Stored items →
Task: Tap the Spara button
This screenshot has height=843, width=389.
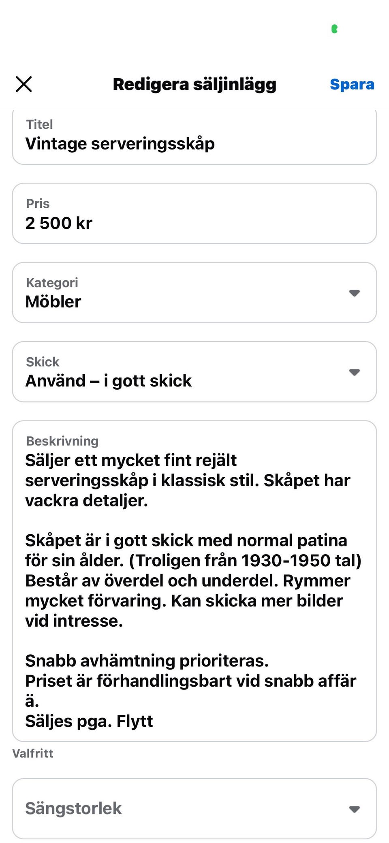Action: coord(352,84)
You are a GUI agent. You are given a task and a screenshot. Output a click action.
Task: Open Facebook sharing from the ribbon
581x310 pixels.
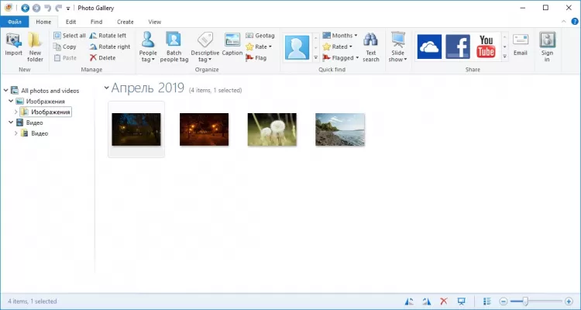click(457, 47)
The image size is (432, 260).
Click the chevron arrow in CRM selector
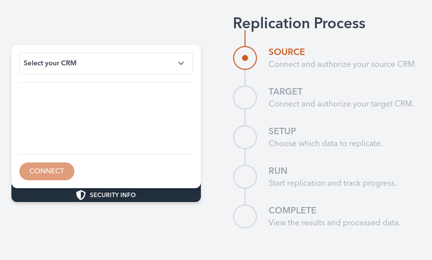point(181,63)
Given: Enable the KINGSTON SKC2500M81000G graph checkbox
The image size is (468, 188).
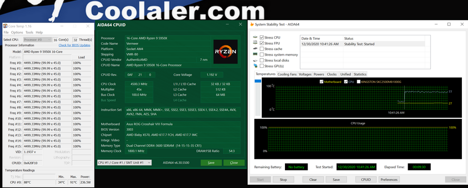Looking at the screenshot, I should [359, 82].
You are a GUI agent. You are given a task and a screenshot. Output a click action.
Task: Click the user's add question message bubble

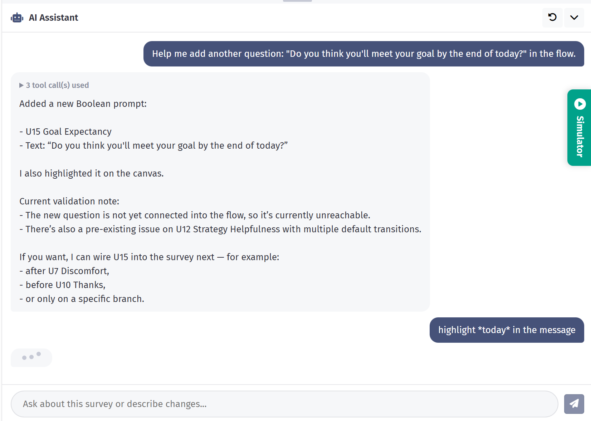click(363, 54)
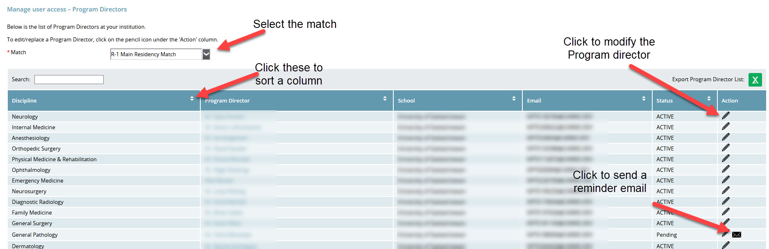769x249 pixels.
Task: Export program director list to Excel
Action: pos(755,80)
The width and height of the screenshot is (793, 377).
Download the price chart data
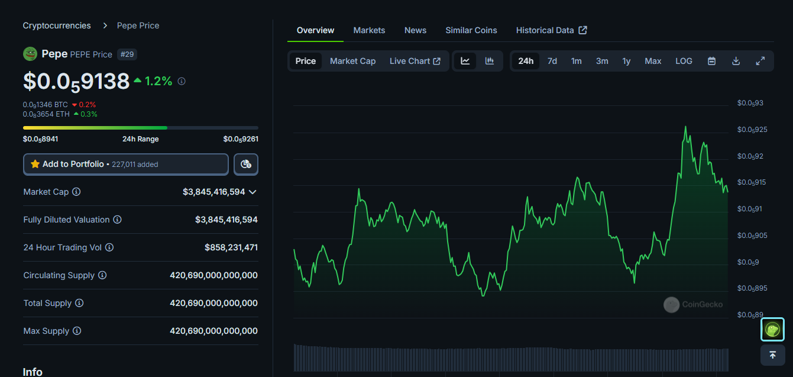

TASK DETAILS → Starting at the line containing "Task: Open Facebook sharing from the ribbon", output every remaining line of the records above exactly, the last one included. Nothing else belongs in the output, and no pictures either.

COMPLETED TASK →
Task: Open Facebook sharing from the ribbon
581x310 pixels.
click(457, 47)
The image size is (432, 260).
Click the chevron arrow in CRM selector
point(181,63)
Given: Enable the KINGSTON SKC2500M81000G graph checkbox
The image size is (468, 188).
Looking at the screenshot, I should [359, 82].
You are a GUI agent. You are given a task and a screenshot. Output a click action.
Task: Click the user's add question message bubble

click(363, 54)
769x249 pixels.
Task: Export program director list to Excel
Action: pos(755,80)
The width and height of the screenshot is (793, 377).
Download the price chart data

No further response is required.